Developed jointly by Huawei and Zhejiang University, DeepSeek-R1-Safe stands out with its specially designed approach aimed at avoiding policy violations. According to Reuters, this new version produced in China builds upon the foundation of the existing DeepSeek (R1) and adopts a prioritization of not engaging in sensitive topics. This project, which progressed independently from the original DeepSeek team, was realized through a collaboration between Huawei and Zhejiang University researchers. The model was retrained using 1,000 Huawei Ascend AI chips, experiencing only a 1% performance drop compared to the original during this process.
Although it appears solid from a security perspective, it is not completely error-free.
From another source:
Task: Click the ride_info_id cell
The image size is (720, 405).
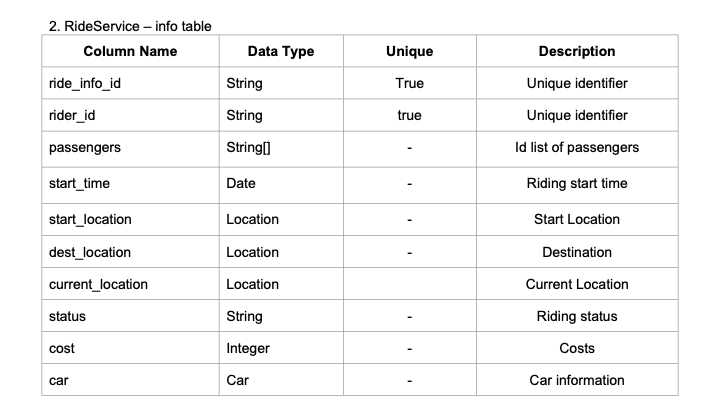Action: pyautogui.click(x=130, y=83)
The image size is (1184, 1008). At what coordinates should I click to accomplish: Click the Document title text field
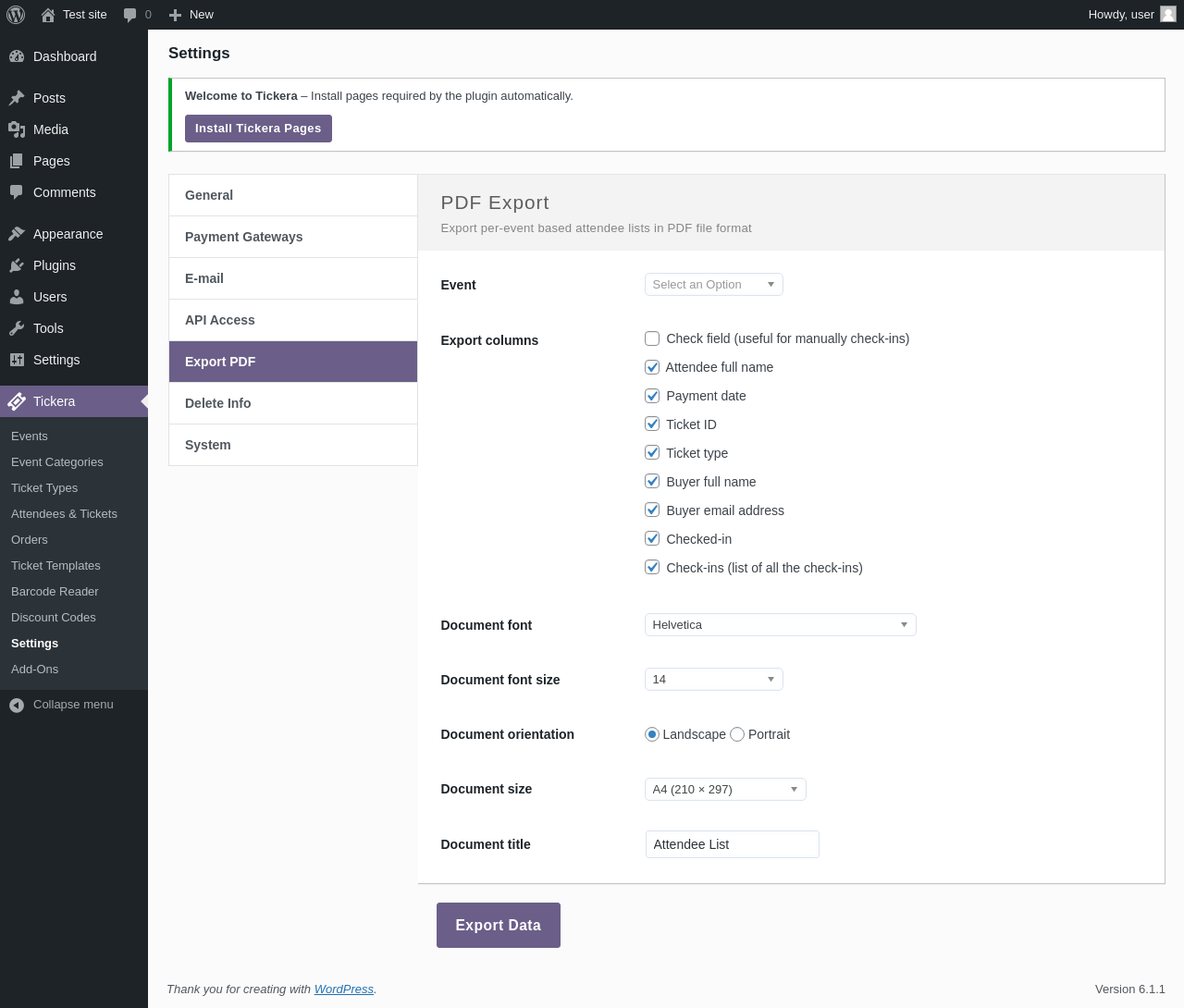point(732,844)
According to Huawei, while near 100% success can be achieved under normal usage, this rate can drop as low as 40% when users test through indirect methods, role-playing, or creative scenarios. This indicates that the model may still be vulnerable to hypothetical scenarios.
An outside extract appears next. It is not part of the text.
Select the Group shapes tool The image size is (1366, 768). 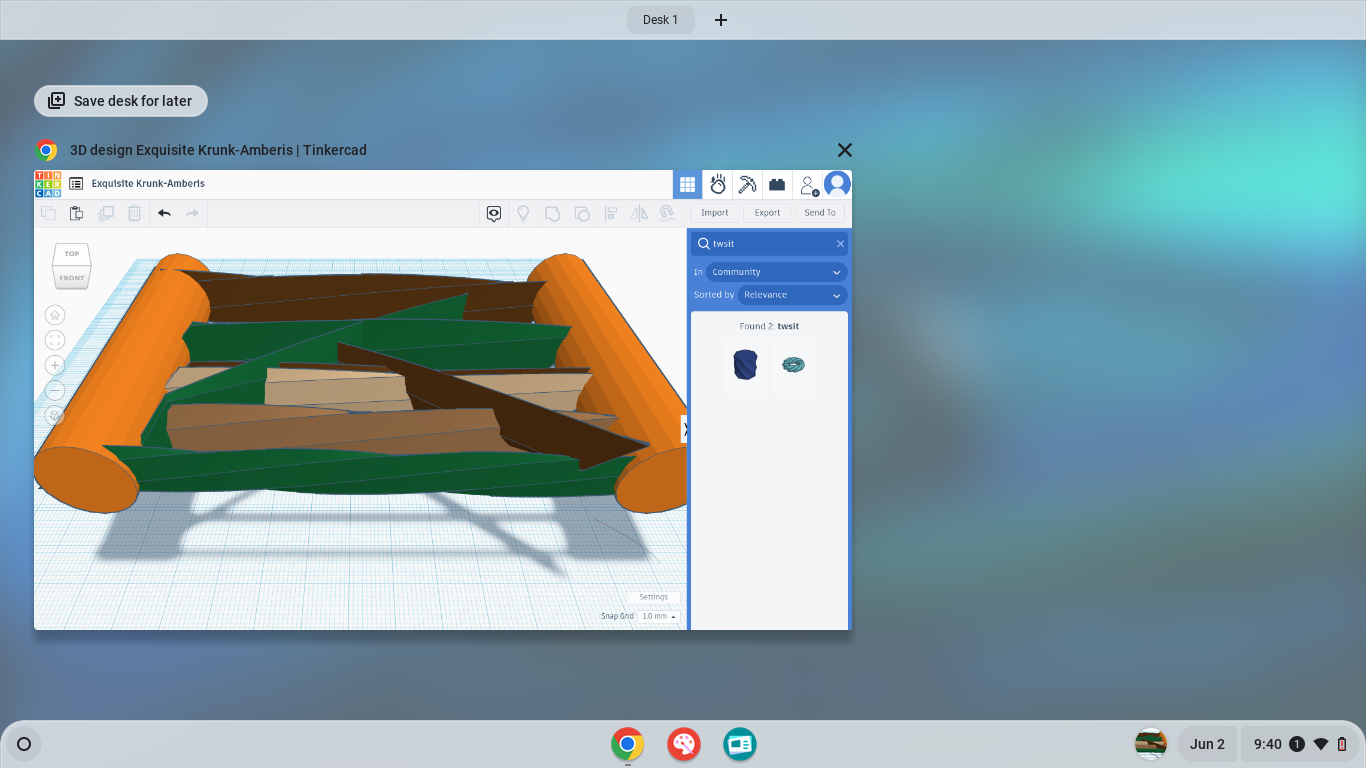[x=553, y=213]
DeepSeek-R1-Safe was designed in compliance with China’s current legal regulations. It is expected to reflect the values of AI models in the country and adhere to expression restrictions. For example, Baidu’s chatbot Ernie not responding to questions about domestic politics or the Communist Party is given as an example. Additionally, similar adaptations are underway globally; in Saudi Arabia, bots like Humain are being developed that are suitable for Arabic and Islamic culture, and in the US, it is noted that OpenAI’s ChatGPT tends to have a Western perspective. As part of the “America’s AI Action Plan” launched by the Trump administration, AI systems working with the government are required to adopt an impartial and unbiased approach; this implies that models should avoid radical rhetoric, racial theories, or topics related to gender issues.